British actor David Warner has died, aged 80.
Warner’s family shared the news “with an overwhelmingly heavy heart”.
His death on Sunday (26 July) followed a cancer-related illness. At the time, he was at Denville Hall, a care home for figures from the entertainment world.
Warner’s credits include horror film The Omen (1976) and 1997 blockbuster Titanic, in which he played Spicer Lovejoy, the sidekick to Billy Zane’s villainous character.
In The Omen, which was one of Warner’s most famous roles, he played photographer Keith Jennings.
His family said in a statement released to the BBC: “Over the past 18 months, he approached his diagnosis with a characteristic grace and dignity.
“He will be missed hugely by us, his family and friends, and remembered as a kind-hearted, generous and compassionate man, partner and father, whose legacy of extraordinary work has touched the lives of so many over the years.
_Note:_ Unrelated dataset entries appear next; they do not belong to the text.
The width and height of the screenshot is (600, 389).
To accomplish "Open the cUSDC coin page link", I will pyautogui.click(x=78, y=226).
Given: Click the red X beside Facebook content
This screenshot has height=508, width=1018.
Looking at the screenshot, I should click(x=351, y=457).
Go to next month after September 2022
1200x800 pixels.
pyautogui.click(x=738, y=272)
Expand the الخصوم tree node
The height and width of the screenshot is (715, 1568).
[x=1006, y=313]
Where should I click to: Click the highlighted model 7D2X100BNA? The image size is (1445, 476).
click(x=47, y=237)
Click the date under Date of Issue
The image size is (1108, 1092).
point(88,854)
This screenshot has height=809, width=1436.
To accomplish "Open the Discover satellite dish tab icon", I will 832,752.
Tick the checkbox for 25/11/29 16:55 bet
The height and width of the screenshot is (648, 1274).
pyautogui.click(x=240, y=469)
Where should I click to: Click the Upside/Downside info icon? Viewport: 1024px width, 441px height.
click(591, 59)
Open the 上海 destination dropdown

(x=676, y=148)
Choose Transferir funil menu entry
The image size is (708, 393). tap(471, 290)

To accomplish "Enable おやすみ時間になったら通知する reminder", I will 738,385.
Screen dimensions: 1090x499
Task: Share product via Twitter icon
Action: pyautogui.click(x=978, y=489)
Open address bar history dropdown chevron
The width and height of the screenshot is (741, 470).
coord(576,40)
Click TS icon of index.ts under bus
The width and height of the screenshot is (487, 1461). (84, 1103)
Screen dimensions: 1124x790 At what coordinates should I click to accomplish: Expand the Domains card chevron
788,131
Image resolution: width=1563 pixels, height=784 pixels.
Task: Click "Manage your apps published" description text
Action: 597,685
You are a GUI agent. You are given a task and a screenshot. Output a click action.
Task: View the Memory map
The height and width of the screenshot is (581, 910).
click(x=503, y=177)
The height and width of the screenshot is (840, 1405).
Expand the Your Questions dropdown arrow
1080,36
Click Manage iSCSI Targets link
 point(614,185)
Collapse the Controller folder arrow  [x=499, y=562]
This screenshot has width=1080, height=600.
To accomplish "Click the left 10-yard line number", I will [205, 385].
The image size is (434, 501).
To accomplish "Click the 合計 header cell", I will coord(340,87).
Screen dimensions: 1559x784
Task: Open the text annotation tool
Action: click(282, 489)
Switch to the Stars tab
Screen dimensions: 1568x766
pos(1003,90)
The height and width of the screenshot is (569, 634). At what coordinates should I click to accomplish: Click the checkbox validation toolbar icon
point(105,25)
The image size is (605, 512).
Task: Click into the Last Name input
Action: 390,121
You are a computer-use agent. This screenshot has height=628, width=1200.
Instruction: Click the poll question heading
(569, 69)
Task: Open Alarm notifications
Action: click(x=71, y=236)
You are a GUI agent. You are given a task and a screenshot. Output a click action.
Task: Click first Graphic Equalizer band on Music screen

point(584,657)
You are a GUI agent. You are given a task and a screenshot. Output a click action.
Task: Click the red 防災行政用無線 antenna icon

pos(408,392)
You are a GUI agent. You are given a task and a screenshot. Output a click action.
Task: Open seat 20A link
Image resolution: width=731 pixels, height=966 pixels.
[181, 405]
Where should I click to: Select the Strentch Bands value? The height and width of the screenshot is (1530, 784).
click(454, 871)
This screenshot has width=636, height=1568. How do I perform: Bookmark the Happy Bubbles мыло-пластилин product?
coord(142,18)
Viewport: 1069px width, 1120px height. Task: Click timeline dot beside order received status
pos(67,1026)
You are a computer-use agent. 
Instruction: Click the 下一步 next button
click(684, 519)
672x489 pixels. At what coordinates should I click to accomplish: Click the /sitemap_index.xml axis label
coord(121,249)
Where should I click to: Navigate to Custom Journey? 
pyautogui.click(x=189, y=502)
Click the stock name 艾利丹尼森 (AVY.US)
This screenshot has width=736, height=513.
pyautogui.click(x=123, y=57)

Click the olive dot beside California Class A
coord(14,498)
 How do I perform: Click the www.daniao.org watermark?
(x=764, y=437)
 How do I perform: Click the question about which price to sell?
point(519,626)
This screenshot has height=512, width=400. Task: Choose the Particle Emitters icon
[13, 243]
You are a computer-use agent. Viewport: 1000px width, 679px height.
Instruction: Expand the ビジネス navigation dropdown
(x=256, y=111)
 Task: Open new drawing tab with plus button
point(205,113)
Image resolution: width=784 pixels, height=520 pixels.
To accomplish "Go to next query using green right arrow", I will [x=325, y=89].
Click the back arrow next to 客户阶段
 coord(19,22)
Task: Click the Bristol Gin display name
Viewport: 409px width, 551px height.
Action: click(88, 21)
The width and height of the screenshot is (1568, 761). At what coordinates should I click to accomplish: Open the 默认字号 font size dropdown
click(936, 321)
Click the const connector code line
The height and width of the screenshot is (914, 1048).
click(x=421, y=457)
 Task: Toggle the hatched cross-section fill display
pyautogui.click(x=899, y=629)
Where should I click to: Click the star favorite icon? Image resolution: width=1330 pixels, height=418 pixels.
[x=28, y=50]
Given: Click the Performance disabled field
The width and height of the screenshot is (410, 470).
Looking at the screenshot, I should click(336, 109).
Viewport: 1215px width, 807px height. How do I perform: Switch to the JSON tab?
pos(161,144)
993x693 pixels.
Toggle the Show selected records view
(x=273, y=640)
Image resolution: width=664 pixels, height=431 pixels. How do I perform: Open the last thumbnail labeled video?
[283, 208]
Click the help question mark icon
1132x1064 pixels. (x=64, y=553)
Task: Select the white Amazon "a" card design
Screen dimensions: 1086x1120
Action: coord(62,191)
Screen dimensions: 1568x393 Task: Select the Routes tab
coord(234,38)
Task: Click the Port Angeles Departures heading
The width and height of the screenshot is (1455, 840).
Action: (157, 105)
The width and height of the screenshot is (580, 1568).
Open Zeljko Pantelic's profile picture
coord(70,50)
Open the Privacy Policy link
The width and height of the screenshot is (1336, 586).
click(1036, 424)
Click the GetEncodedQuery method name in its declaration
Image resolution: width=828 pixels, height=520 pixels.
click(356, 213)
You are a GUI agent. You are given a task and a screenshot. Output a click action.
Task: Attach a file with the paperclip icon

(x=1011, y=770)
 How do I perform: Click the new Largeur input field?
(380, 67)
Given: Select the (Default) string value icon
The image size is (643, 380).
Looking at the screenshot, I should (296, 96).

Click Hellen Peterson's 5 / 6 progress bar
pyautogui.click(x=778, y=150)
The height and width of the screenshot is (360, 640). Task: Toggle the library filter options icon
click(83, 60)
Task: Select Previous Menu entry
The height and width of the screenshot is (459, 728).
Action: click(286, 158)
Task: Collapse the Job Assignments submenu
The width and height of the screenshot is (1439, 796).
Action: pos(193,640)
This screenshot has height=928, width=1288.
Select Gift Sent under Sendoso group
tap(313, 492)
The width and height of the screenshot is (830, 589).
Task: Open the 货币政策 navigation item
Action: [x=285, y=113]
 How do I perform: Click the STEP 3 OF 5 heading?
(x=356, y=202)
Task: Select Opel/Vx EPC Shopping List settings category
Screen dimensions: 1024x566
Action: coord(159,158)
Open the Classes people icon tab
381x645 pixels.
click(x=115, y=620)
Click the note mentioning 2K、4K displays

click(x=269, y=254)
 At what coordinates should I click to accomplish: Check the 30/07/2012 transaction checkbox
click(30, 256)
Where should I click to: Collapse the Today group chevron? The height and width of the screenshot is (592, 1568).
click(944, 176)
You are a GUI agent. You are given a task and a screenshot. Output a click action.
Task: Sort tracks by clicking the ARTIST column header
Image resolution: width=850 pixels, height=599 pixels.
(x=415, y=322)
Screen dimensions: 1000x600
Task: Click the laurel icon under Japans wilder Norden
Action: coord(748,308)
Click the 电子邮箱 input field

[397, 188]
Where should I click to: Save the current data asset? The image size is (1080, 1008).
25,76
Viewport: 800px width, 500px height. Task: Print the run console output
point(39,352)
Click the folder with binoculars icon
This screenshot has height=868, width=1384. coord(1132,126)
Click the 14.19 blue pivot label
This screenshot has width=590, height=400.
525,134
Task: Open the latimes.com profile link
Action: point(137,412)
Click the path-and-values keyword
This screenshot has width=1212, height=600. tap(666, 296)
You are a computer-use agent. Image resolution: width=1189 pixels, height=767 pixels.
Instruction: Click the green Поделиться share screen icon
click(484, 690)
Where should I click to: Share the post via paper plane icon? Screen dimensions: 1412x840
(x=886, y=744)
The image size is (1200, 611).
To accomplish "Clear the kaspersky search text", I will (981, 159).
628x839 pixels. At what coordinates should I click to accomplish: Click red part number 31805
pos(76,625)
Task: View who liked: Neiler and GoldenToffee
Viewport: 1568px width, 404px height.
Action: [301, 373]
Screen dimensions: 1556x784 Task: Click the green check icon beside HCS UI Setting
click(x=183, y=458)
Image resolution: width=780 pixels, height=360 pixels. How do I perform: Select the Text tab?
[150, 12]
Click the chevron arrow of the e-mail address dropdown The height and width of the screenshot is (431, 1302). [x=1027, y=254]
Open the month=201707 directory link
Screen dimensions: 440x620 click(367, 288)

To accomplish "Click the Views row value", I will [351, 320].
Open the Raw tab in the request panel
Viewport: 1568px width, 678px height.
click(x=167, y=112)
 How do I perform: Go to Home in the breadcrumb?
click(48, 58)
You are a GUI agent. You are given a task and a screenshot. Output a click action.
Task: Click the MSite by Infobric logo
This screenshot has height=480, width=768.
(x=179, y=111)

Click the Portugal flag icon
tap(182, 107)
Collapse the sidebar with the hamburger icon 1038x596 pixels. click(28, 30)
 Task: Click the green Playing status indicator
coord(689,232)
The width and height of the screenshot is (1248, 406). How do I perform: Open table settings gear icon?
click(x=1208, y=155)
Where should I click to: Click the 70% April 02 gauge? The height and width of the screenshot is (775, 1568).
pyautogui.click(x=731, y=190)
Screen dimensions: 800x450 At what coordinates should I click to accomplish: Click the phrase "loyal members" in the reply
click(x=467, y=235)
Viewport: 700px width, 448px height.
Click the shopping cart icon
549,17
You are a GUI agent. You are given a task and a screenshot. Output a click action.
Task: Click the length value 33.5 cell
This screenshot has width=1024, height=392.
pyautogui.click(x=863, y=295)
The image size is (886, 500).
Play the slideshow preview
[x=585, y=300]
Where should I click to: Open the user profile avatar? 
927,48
We are heartbroken.”
Warner’s film and theatre career began in the early 1960s, with a role in Best Picture winner Tom Jones and a Royal Court Theatre production of A Midsummer Night’s Dream.
The Rada-trained actor, who performed with the Royal Shakespeare Company numerous times, also starred in in Sam Peckinpah‘s The Ballad of Cable Hogue (1970), Little Malcolm (1974), and Time Bandits (1981).
His other film credits include The French Lieutenant's Woman (1981), Tron (1982), The Man with Two Brains (1983), and John Carpenter’s In the Mouth of Madness (1994). He was typically cast as the villain.
His most recent film role arrived in the 2018 sequel Mary Poppins Return.
Warner also appeared in numerous Star Trek films and a 2013 episode of Doctor Who.